Rita Staffing helps place hundreds of temporary workers each year, some of whom will be hired permanently, she said. “We also do Professional Placement and help many people in Direct Hire positions that have relocated to the area.”
Job growth is across the board, with manufacturing, production and the food industry growing the fastest, she said. “We have so many companies moving to Polk County. It is a great place to do business and we make it easy to come here.”
Saddle Creek’s Sanford said she thinks the logistics industry is fueling much of the local growth. “During the year of COVID, geographies like Central Florida, which were already producing more critical infrastructure jobs, flourished even more as those became the jobs that continued to thrive through the public health crisis.”

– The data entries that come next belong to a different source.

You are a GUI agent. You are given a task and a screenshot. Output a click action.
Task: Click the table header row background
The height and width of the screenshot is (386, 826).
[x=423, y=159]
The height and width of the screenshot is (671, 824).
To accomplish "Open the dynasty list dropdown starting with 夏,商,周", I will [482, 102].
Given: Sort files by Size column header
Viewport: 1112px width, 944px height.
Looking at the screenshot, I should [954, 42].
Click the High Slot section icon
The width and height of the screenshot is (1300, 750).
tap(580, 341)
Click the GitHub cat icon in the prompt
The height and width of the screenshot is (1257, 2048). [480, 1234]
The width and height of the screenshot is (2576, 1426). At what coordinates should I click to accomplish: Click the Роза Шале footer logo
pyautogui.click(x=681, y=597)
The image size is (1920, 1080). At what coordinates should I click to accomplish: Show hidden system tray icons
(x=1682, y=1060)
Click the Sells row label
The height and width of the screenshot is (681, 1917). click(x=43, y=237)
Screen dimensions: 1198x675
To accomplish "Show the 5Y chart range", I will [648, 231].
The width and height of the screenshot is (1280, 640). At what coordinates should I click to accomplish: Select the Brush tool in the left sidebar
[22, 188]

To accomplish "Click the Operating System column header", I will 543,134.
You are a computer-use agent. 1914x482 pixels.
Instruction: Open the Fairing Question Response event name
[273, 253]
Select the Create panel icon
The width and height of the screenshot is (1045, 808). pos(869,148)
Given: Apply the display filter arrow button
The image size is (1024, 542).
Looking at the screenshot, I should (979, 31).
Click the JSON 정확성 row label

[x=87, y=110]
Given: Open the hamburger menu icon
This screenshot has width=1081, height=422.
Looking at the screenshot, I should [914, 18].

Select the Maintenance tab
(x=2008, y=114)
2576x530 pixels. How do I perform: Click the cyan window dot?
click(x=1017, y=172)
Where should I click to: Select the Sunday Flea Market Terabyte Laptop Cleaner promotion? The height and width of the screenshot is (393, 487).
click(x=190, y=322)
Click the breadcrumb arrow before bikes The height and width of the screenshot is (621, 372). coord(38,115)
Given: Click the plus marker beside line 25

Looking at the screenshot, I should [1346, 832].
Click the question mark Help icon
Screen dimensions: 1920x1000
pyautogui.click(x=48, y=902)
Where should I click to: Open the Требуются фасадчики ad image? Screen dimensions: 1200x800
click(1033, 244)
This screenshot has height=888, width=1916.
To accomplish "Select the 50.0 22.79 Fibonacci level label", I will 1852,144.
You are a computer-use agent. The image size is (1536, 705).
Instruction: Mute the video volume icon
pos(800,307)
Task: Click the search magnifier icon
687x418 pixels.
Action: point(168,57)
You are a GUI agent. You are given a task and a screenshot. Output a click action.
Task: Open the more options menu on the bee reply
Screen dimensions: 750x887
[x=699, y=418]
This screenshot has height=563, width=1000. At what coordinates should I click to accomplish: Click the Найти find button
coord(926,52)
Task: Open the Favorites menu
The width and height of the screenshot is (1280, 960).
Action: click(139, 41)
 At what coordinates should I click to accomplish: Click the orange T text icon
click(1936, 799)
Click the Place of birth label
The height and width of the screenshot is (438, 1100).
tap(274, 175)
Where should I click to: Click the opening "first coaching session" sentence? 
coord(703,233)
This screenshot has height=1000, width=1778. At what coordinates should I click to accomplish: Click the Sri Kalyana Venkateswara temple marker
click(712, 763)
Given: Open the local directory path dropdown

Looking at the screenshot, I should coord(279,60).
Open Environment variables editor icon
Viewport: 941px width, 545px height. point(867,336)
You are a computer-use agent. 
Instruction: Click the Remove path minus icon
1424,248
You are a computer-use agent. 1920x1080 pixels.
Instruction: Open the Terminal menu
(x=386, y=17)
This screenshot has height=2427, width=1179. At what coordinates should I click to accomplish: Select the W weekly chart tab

This year, Saddle Creek “is likely to see about 10% job growth nationwide and likely high single digits in the Southeast,” Sanford said. The company has already doubled the 2,500 associates it had in 2015. “While much of that growth is in jobs in our warehouses, such as forklift operators and customer service reps, it also includes more management positions and in support functions like IT and human resources.”
More growth is expected, Falconetti said.
“Through strategic planning and collaboration across all sectors, Polk County is positioned for continued growth that will increase the number of skilled jobs,” Falconetti said. “We must continue to advance projects that ensure our growth is responsible and that the infrastructure is in place to support both new businesses and the growth of those that are already here.”